> **DATA EXTRACTS**
*** Begin section ***
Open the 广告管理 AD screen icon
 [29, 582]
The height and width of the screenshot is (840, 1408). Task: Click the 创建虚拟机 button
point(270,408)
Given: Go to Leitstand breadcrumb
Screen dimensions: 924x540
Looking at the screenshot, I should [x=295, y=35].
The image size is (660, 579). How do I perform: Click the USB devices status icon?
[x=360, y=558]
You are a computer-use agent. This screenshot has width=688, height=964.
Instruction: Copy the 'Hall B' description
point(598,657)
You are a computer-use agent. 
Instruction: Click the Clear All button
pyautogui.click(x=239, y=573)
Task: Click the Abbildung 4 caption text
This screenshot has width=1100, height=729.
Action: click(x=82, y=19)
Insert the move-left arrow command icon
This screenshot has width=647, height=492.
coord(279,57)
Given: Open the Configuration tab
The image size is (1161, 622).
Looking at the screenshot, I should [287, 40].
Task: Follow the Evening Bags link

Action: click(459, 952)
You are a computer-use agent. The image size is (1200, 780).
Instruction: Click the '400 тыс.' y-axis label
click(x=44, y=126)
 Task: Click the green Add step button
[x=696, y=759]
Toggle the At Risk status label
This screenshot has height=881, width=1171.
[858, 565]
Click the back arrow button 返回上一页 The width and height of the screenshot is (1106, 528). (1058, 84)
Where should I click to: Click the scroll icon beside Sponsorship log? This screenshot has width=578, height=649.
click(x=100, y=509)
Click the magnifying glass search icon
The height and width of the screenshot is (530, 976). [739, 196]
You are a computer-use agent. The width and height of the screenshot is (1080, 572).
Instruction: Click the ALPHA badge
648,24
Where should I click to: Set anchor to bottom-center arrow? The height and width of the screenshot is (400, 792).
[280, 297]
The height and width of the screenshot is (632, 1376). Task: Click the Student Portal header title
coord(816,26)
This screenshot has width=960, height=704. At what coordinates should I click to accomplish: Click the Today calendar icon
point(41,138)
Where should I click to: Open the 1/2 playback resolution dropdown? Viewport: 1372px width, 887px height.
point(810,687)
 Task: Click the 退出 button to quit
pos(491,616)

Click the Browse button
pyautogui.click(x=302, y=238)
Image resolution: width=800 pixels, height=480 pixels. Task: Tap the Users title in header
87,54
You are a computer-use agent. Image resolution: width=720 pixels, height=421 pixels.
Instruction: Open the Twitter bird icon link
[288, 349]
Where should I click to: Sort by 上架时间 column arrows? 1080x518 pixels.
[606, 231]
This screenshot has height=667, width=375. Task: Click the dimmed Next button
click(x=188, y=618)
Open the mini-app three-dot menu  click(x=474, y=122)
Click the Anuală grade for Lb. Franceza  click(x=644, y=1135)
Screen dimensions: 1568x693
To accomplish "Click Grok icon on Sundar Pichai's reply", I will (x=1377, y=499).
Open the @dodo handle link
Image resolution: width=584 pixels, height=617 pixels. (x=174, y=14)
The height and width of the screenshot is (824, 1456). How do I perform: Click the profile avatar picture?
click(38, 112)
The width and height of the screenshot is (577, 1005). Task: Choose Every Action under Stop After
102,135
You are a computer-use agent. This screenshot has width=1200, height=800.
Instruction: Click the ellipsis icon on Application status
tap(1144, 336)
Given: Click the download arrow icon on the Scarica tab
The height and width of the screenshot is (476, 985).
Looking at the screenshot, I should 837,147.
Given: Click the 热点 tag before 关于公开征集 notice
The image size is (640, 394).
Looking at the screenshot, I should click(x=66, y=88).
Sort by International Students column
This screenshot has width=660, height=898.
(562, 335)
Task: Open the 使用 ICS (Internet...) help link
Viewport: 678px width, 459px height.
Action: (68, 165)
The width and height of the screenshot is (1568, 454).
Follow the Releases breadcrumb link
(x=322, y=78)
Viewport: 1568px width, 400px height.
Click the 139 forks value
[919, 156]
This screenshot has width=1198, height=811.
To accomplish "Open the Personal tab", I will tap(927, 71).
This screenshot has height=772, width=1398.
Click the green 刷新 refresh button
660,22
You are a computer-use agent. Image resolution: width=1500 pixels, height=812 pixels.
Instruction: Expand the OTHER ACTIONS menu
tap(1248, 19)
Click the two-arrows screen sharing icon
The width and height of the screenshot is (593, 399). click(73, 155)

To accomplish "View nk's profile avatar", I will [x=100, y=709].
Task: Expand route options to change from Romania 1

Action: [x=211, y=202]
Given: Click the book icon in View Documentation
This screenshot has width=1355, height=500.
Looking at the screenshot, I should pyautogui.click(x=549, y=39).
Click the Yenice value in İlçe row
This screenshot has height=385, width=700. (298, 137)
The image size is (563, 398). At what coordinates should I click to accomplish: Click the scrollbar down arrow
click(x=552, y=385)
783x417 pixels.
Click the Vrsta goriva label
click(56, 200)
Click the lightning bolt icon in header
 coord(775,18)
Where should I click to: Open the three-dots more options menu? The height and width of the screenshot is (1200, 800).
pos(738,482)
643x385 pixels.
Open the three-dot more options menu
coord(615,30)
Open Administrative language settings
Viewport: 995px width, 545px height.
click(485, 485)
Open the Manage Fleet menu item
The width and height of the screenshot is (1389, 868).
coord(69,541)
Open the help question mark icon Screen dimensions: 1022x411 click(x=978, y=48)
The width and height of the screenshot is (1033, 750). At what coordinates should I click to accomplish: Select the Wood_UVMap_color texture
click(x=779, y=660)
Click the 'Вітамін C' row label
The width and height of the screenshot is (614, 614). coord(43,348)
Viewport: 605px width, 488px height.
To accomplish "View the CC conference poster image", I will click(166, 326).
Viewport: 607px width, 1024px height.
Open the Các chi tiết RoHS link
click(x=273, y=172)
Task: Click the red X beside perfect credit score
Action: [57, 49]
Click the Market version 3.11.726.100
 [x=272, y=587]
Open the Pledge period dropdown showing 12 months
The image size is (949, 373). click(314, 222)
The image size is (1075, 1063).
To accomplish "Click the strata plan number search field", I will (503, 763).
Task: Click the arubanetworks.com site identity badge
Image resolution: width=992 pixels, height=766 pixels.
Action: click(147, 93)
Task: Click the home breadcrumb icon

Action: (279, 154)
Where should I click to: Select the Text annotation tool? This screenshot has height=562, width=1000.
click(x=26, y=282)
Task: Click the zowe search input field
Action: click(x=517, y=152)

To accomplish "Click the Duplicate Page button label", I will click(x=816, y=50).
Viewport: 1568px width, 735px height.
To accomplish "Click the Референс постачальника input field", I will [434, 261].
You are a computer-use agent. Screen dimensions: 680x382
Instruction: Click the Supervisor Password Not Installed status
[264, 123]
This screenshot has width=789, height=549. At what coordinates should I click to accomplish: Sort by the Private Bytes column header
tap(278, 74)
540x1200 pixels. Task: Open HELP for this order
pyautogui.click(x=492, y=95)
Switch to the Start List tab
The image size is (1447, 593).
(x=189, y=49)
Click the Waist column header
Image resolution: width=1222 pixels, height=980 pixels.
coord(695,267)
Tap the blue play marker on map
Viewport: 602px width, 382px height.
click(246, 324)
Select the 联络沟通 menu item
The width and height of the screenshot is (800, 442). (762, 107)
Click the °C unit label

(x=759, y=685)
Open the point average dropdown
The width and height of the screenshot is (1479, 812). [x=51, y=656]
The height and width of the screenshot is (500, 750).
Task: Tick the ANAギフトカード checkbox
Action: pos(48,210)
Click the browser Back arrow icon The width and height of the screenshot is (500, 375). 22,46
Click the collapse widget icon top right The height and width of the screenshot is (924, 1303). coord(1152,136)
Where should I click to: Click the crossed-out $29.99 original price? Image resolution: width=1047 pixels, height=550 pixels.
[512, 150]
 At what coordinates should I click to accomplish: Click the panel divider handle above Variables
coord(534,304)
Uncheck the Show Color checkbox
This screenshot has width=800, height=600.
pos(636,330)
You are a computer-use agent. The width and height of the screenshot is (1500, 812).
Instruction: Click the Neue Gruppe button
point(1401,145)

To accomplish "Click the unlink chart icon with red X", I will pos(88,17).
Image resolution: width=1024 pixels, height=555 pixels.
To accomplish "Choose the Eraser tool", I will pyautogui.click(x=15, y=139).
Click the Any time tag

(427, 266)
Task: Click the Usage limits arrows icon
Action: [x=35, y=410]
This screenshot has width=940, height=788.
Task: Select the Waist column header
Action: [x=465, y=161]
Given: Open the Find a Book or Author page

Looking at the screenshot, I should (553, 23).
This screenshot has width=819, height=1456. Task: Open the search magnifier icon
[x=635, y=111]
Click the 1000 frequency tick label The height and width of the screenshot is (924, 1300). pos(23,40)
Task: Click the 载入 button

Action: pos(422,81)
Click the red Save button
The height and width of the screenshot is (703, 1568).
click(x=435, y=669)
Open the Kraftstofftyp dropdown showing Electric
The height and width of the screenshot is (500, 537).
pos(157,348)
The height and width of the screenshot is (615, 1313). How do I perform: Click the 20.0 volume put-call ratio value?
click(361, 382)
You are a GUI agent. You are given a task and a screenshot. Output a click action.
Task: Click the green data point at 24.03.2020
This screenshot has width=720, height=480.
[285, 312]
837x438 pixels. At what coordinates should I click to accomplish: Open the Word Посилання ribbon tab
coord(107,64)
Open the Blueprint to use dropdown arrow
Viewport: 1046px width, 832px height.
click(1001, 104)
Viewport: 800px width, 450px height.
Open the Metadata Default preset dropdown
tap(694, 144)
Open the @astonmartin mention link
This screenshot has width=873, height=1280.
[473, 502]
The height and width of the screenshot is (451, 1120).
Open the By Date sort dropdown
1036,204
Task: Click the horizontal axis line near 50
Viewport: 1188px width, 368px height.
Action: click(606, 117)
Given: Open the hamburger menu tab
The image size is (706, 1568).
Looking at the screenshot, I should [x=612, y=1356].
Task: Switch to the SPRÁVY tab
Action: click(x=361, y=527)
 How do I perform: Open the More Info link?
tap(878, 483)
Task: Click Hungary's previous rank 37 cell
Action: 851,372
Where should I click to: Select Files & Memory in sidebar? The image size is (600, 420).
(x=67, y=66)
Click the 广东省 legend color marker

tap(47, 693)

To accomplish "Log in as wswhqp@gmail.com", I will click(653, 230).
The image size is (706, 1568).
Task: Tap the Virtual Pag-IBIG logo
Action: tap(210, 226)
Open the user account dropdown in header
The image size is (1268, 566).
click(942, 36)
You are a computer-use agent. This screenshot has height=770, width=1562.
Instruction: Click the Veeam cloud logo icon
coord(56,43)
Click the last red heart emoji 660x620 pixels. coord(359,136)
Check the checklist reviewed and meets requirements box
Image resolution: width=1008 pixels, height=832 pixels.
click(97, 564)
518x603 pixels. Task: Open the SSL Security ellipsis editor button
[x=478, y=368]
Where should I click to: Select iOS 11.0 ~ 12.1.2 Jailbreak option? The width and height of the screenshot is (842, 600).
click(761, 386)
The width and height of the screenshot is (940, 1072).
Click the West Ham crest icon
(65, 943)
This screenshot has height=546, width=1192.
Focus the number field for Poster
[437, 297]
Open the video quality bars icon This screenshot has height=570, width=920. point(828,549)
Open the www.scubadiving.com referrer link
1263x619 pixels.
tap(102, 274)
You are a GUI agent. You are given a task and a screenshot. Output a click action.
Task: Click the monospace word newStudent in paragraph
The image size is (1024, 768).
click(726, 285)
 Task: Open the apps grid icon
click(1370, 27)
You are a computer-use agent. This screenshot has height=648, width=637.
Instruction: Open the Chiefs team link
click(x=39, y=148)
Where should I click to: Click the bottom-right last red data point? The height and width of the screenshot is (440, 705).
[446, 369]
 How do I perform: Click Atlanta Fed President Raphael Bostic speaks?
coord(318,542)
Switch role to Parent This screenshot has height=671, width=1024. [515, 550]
*** End section ***
> **TO DO**
For every line above with the word "computer" in it, make a copy.

> **SOLUTION TO THE PROBLEM**
You are a computer-use agent. This screenshot has width=688, height=964.
You are a computer-use agent. 
You are a computer-use agent. The image size is (1200, 780).
You are a computer-use agent. The width and height of the screenshot is (1080, 572).
You are a computer-use agent. Image resolution: width=720 pixels, height=421 pixels.
You are a computer-use agent. This screenshot has width=1200, height=800.
You are a computer-use agent. Image resolution: width=1500 pixels, height=812 pixels.
You are a computer-use agent. Screen dimensions: 680x382
You are a computer-use agent. The width and height of the screenshot is (1500, 812).
You are a computer-use agent. This screenshot has height=770, width=1562.
You are a computer-use agent. This screenshot has height=648, width=637.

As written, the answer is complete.